Supercopa Rei: Outros R$ 3,6 milhões foram destinados ao grupo e comissão.
Gestão de Elenco e Fluxo de Caixa
O pagamento de 30% do total das premiações foi estruturado em três parcelas para não comprometer o funcionamento do clube. Mesmo com a retenção de parte dos valores pela Caixa (devido ao financiamento da Arena), a diretoria priorizou o "acordo de cavalheiros" com os jogadores. Essa organização tática financeira é vista internamente como fundamental para manter a intensidade e o foco do time em campo.
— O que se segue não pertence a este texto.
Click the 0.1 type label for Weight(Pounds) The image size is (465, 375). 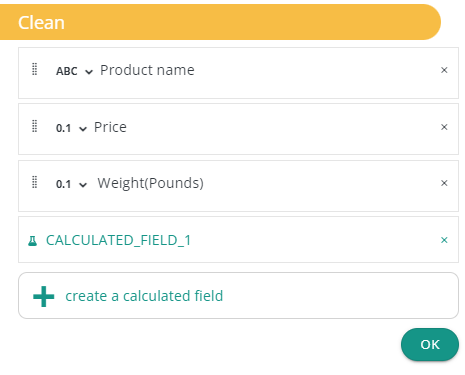coord(63,184)
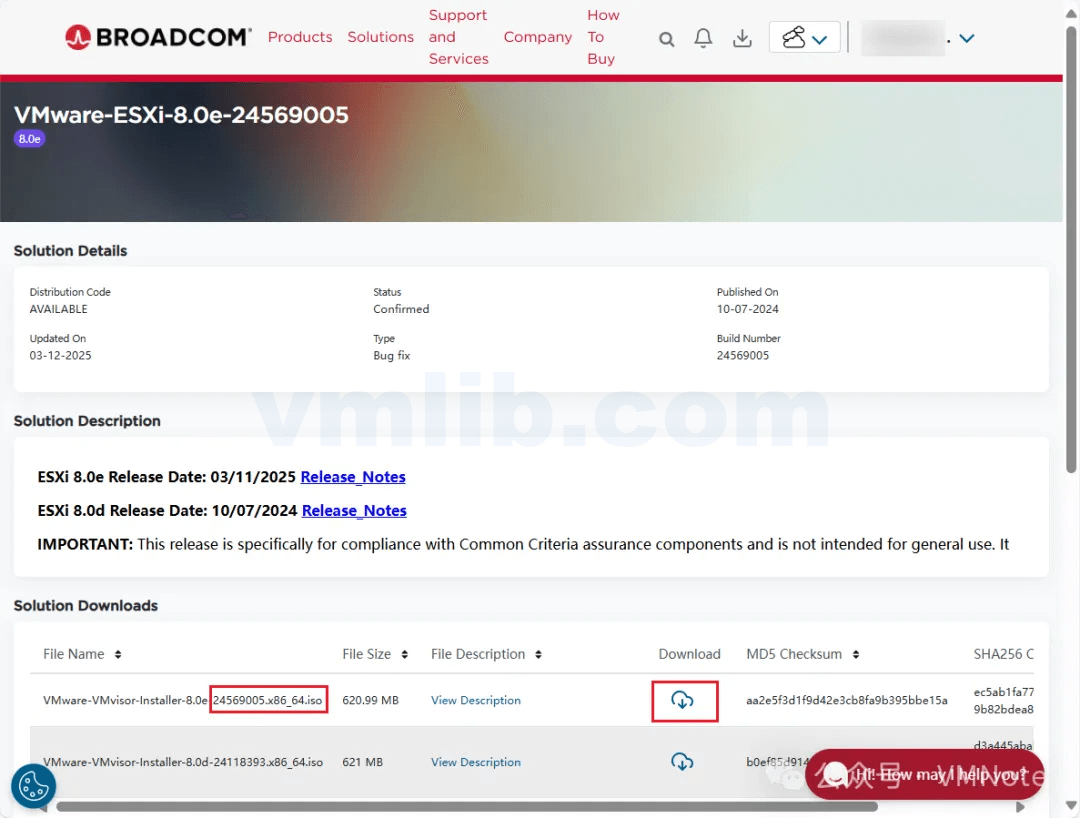Toggle sorting on the File Size column

tap(402, 654)
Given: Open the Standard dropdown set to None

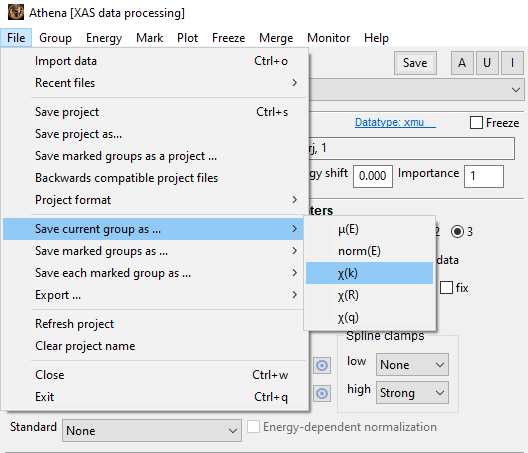Looking at the screenshot, I should pyautogui.click(x=152, y=430).
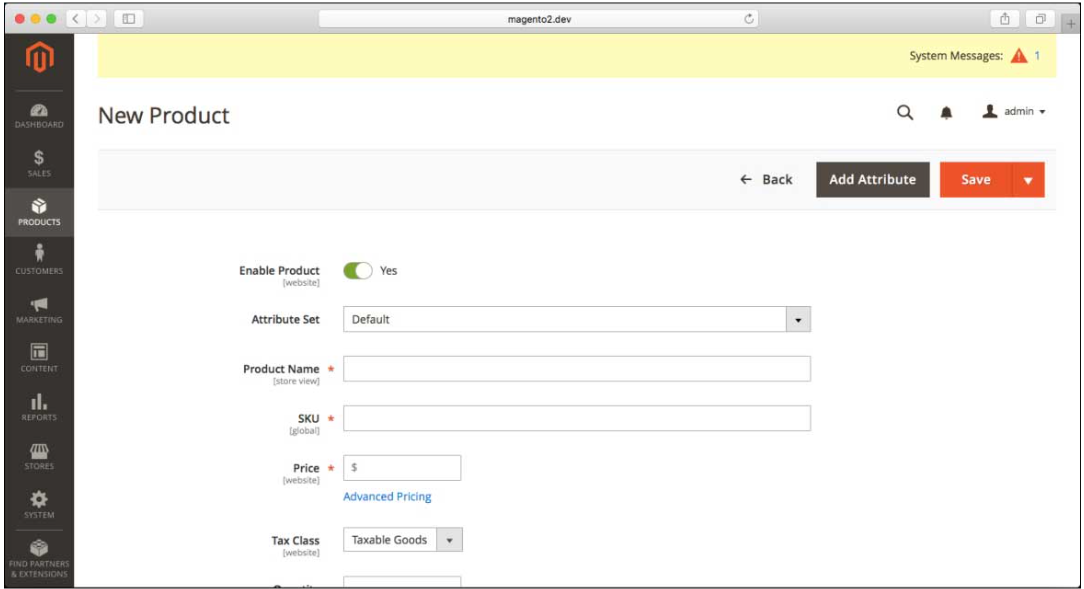
Task: Toggle the Enable Product switch
Action: (357, 271)
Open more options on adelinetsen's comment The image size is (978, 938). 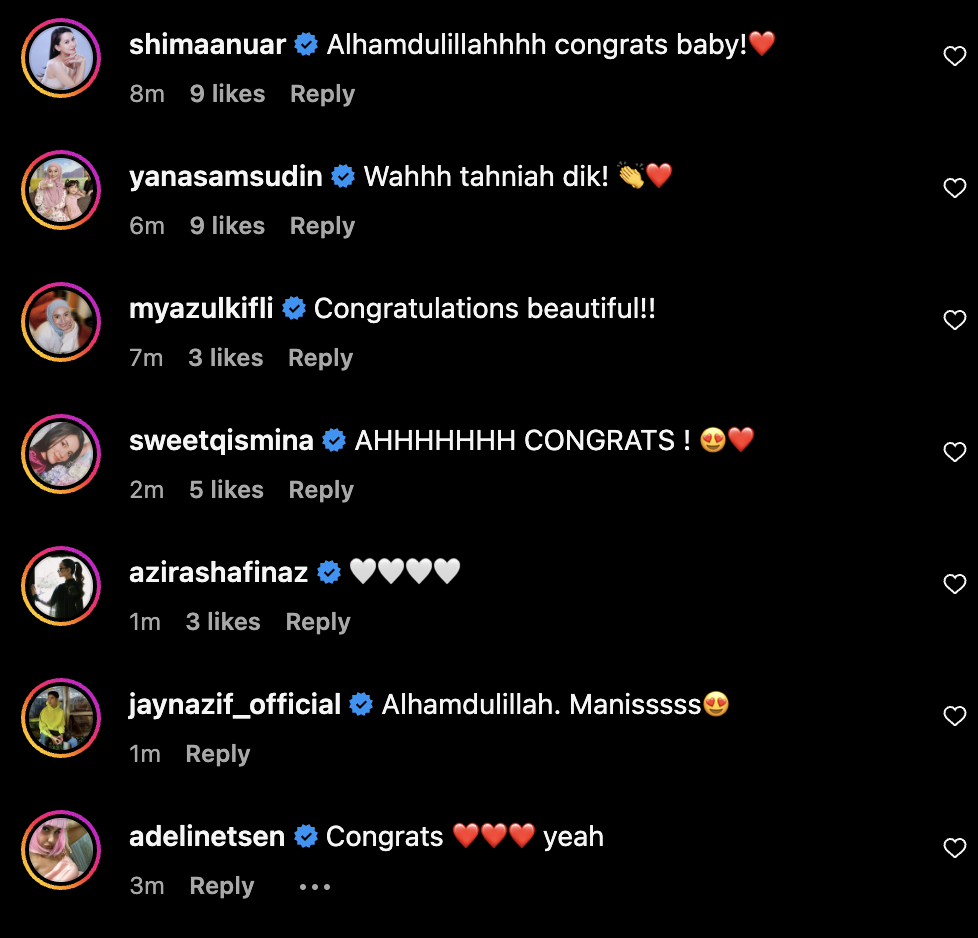point(314,886)
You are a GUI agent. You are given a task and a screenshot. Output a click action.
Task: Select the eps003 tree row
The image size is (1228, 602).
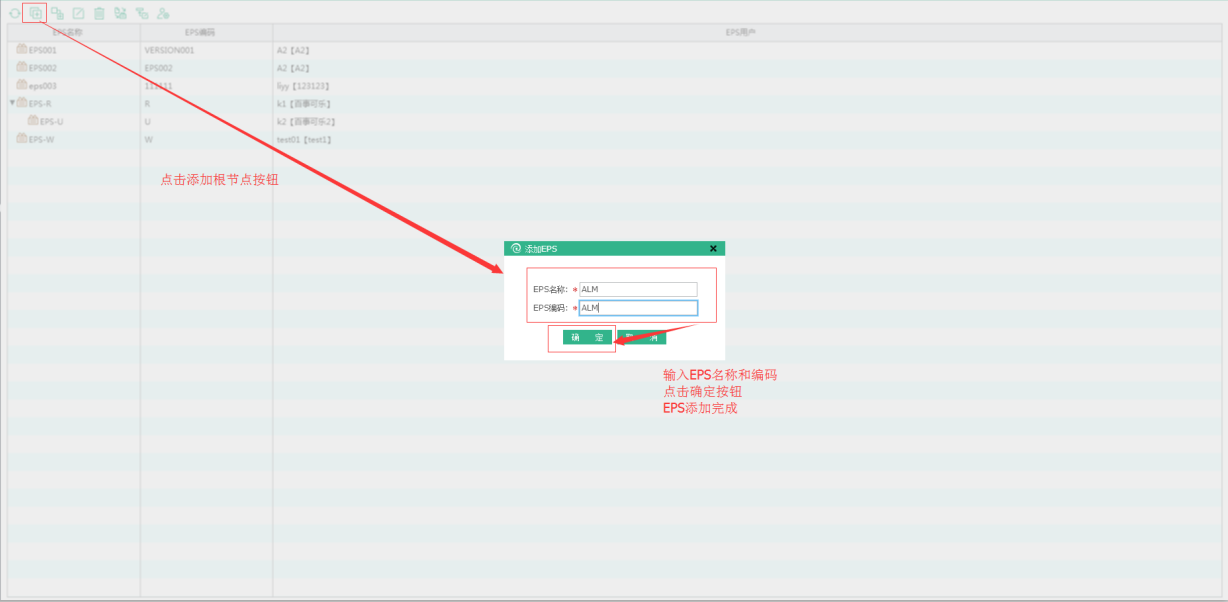point(43,86)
Agenda Decisiva: Paulistão e Brasileirão
Com os salários e prêmios em dia, o Timão vira a chave para os desafios imediatos:
Quartas do Paulistão: O próximo compromisso é neste domingo (22), às 20h30, contra a Portuguesa, no Canindé. É jogo único: quem vencer avança às semifinais.
Brasileirão 2026: Na quarta-feira (25), o desafio será contra o Cruzeiro, no Mineirão, pela 4ª rodada do campeonato nacional.
A vitória recente por 1 a 0 sobre o Athletico-PR, somada ao alívio financeiro, coloca o Corinthians em uma posição de confiança. Dorival Júnior terá o retorno de Breno Bidon para o duelo contra a Lusa, reforçando a equipe em um momento onde a saúde financeira e o desempenho técnico parecem, finalmente, caminhar juntos no MorumBIS.